11.05.2009FDP

NIEBEL: Grüne laden zur Linkskoalition ein

Berlin. FDP-Generalsekretär DIRK NIEBEL gab den "Stuttgarter Nachrichten" (Montagausgabe) das folgende Interview. Die Fragen stellte CLAUDIA LEPPING:
Frage: Herr Niebel, Ihr Vorsitzender Guido Westerwelle war auch auf dem Grünen-Parteitag - als Pappmachéfigur. Traute er sich nur nicht, selbst zu kommen und sollte das Signal sein: Westerwelle kann auch mit den Grünen?
NIEBEL: Das war die Aktion eines Satire-Magazins, ein Abbild unseres Vorsitzenden dort herumzutragen. Es soll zu einigen aggressiven Reaktionen grüner Delegierter gekommen sein, die nicht meinem demokratischen Verständnis entsprechen, aber durchaus Bände sprechen.
Frage: Sie sehen also keinerlei Annäherungen, auch wenn sie einander nicht besuchen kommen?
NIEBEL: Der Grünen-Parteitag war eine Grußbotschaft an Lafontaine und Gysi - eine Einladung zu einer rot-rot-grünen Regierung. Ich sehe deshalb keine Möglichkeit der inhaltlichen Zusammenarbeit von Grünen und FDP.
Frage: Ihnen missfällt die grüne Idee, durch Investitionen in neue Technologien neue Arbeitsplätze zu schaffen?
NIEBEL: Wenn ich die Beschlüsse der Grünen grob überschlage, werden sie 100 Milliarden Euro benötigen und 16 neue oder höhere Steuern und Abgaben brauchen. Wir müssen aber die Bürger entlasten. Neue Jobs schaffen wir besser, indem Betriebe und Menschen mehr vom selbst verdienten Geld übrig haben und Investitionshemmnisse abgebaut werden. Wir haben es außerdem mit ideologischen Hemmnissen zu tun, weil die Bundesregierung kein Energiekonzept hat und allein beim konventionellen Kraftwerksbau ein Investitionsstau in Höhe von 40 Milliarden Euro entstanden ist. Dieses Geld wäre politisch ganz leicht zu aktivieren - ohne dass Steuergelder fließen müssen.
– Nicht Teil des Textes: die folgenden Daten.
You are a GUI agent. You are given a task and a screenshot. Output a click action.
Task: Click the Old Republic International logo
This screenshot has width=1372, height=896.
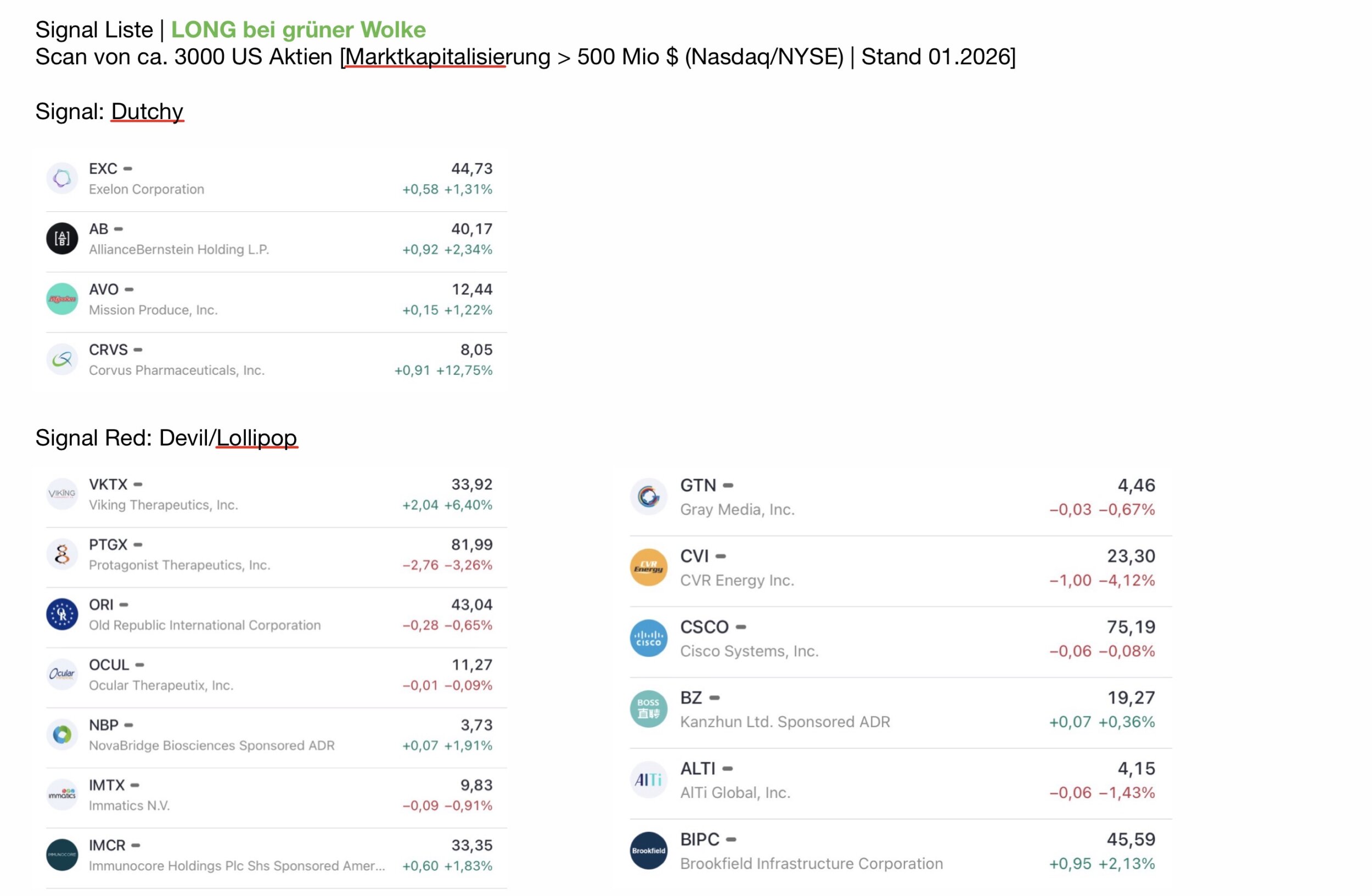61,614
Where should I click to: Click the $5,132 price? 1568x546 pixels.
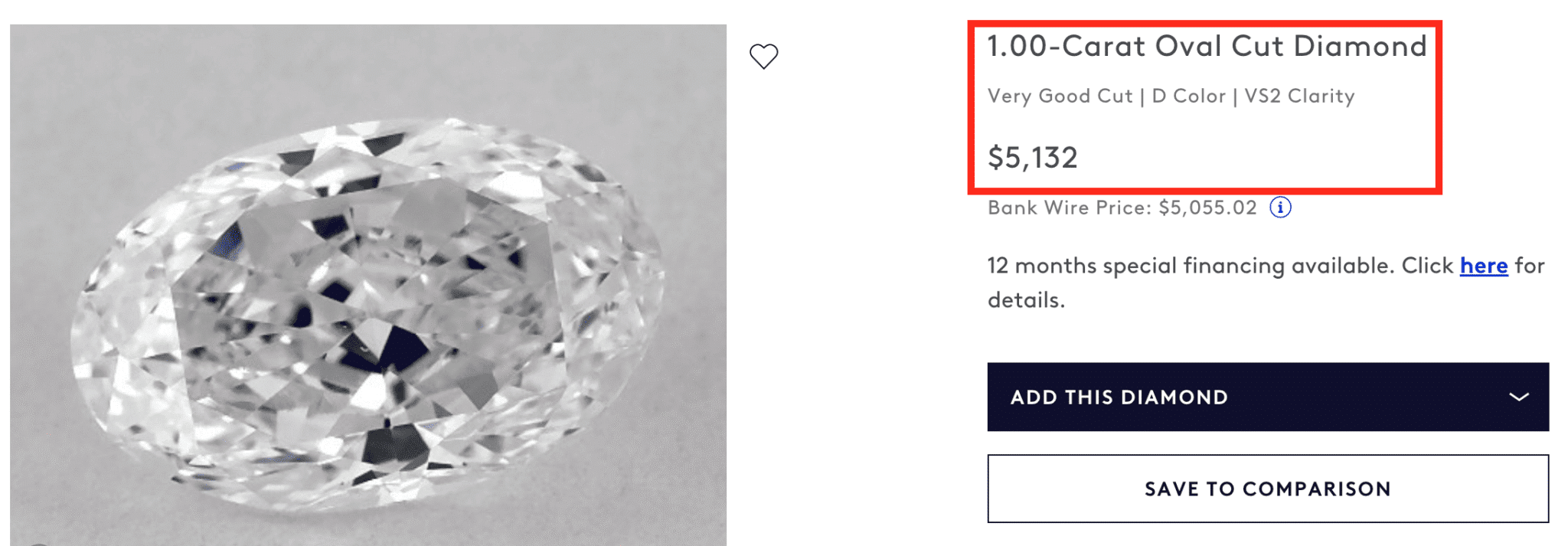coord(1032,158)
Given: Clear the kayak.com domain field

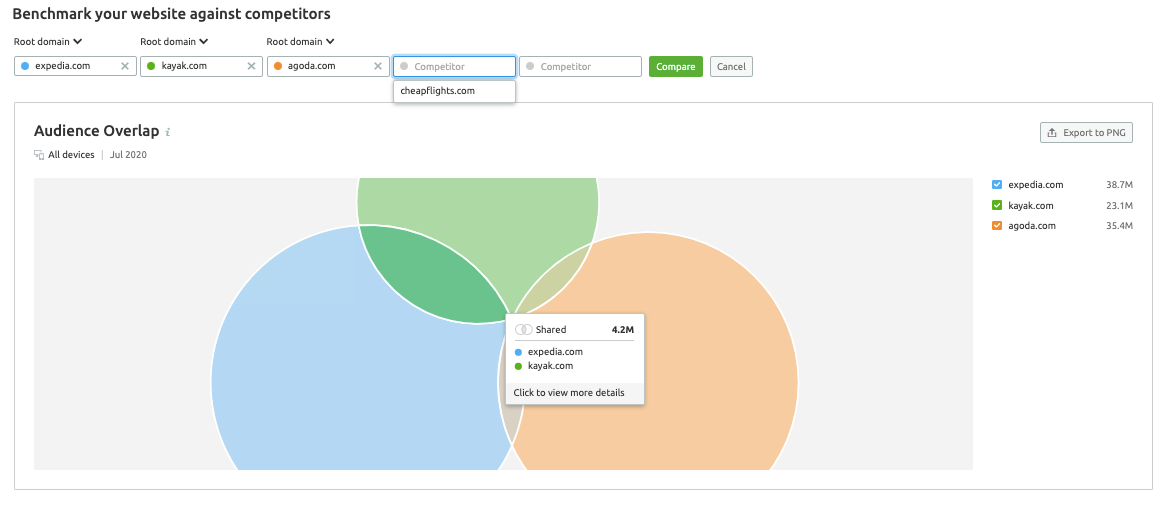Looking at the screenshot, I should 251,67.
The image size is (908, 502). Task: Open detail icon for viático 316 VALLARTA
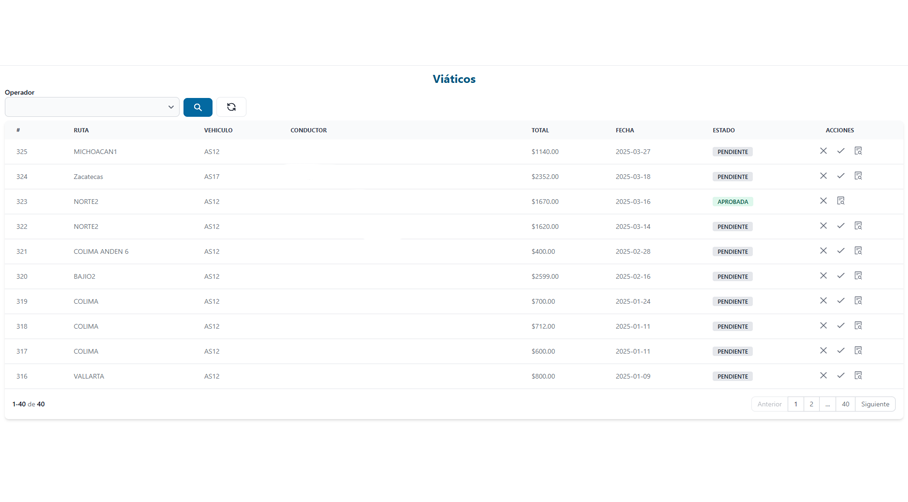pos(858,376)
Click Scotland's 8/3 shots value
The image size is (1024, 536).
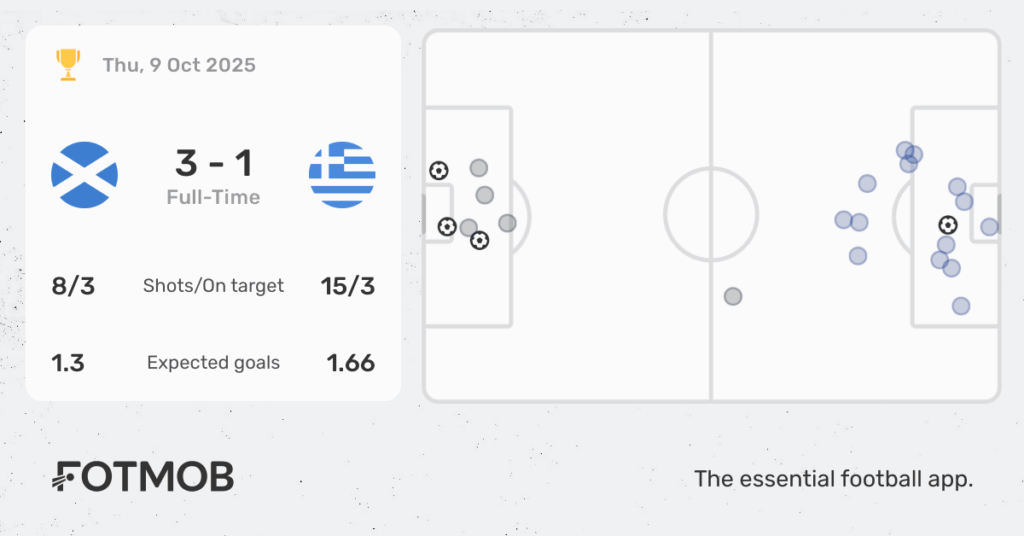coord(73,286)
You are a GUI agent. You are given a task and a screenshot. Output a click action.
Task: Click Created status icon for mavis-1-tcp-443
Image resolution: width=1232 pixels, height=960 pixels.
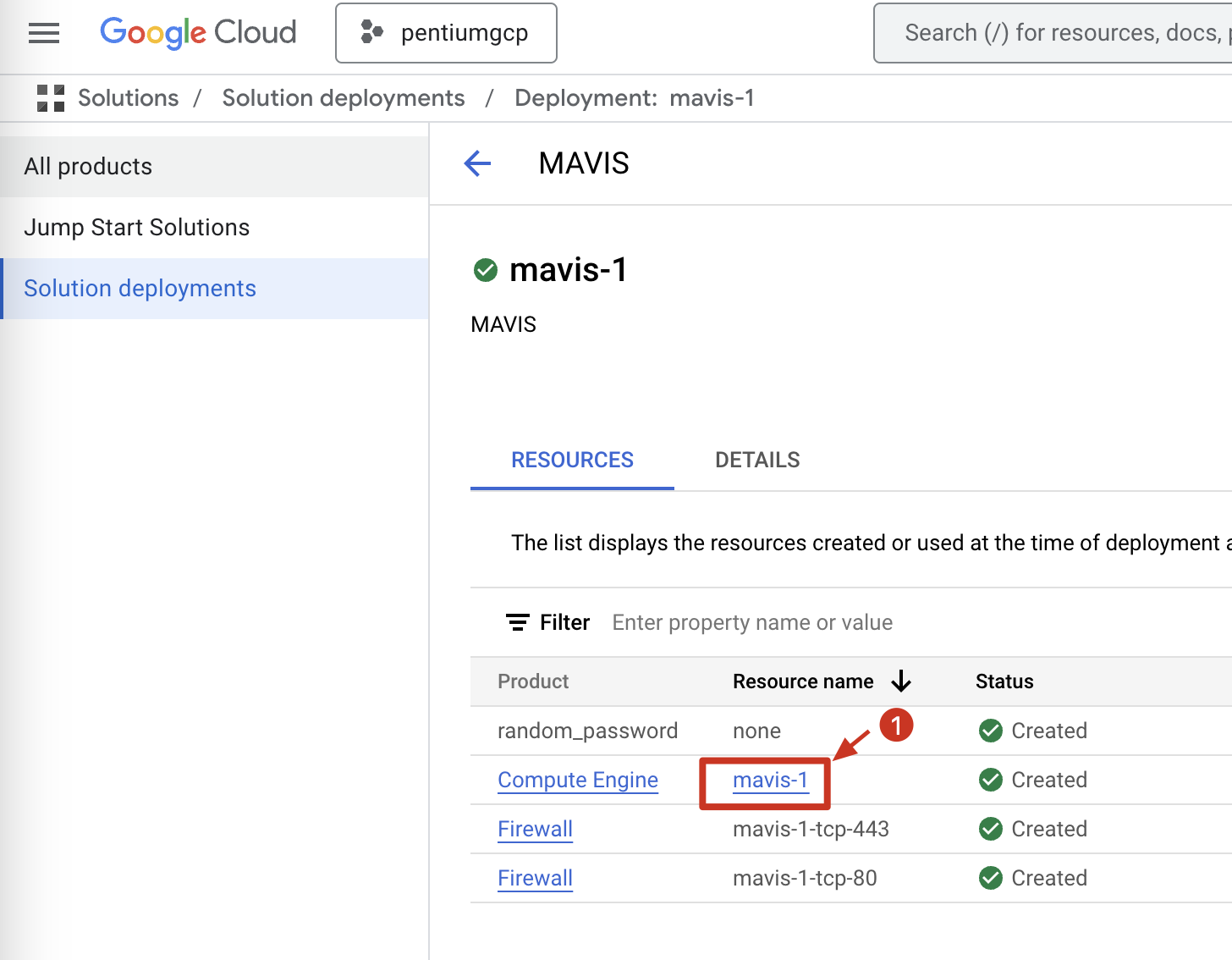click(990, 829)
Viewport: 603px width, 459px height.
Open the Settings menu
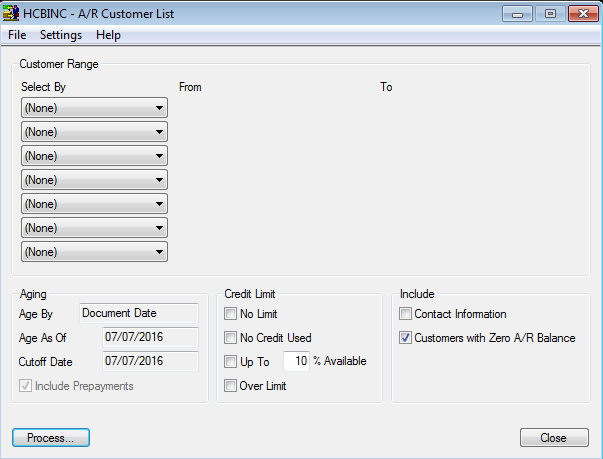click(61, 35)
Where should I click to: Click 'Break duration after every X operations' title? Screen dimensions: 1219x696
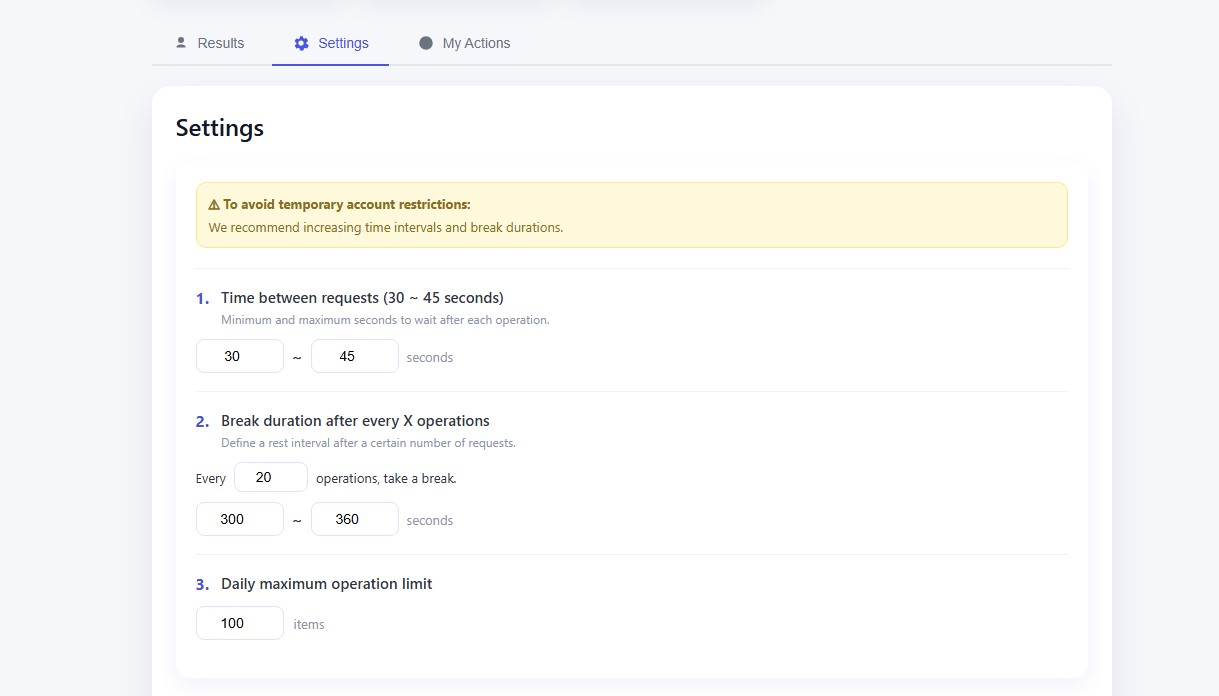355,421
Frage: Im Klimaschutz gibt es grün-gelbe Übereinstimmung bei den erneuerbaren Energien . . .
NIEBEL: Die FDP ist seit langem für einen Energie-Mix unter Einbeziehung regenerativer Energien. Sie ist aber ausdrücklich auch für die friedliche Nutzung der Kernenergie. Ich ahne, dass das mit den Grünen nicht geht.
Frage: FDP wie Grüne wollen einen Politikwechsel - warum machen Sie der Großen Koalition nicht gemeinsam das Leben schwer?
NIEBEL: Für einen Politikwechsel gegen eine rot-rot-grüne Mehrheit brauchen wir eine starke FDP. Denn es ist keineswegs egal, ob die Wähler FDP oder Union wählen: Wie geschmeidig die CDU auf linken Abwegen mit der SPD regieren kann, zeigt sie seit vier Jahren im Regierungsalltag.
Frage: Die Grünen können auch bürgerlich regieren - in Hamburg und in vielen Kommunen. Warum verweigert sich die FDP der Ampel?
NIEBEL: Ich stimme Ihnen zu, dass CDU und Grüne mit wirklich jedem regieren. Aber die Landeslisten von Grünen und SPD für die Bundestagswahl weisen auf eins sicher hin: Die Fraktionen werden deutlich linker sein als die jetzigen. Darum wird sich auch eine linke Regierung bilden, wenn die Bundestagswahl linke Mehrheiten möglich macht. Und deshalb muss die FDP stark werden: Um diesen Linksrutsch zu verhindern.
Frage: Sie setzen also voll auf Lagerwahlkampf inmitten der Wirtschaftskrise?
NIEBEL: Wir werden keinen Lagerwahlkampf führen - eben weil eine Stimme für die Union längst keine Stimme für eine bürgerliche Mehrheit ist, solange die Union weiter die Hintertür zur großen Koalition offen hält. Übrigens: Wenn vier FDP-Präsidiumsmitglieder an diesem Wochenende zeitgleich öffentlich erklären, mit der CDU regieren zu wollen, dann sollte die Union sich endlich auch ähnlich klar äußern. Ich fürchte allerdings, dass sich manche in der CDU-Spitze schon ganz gemütlich eingerichtet haben in der großen Koalition mit der SPD.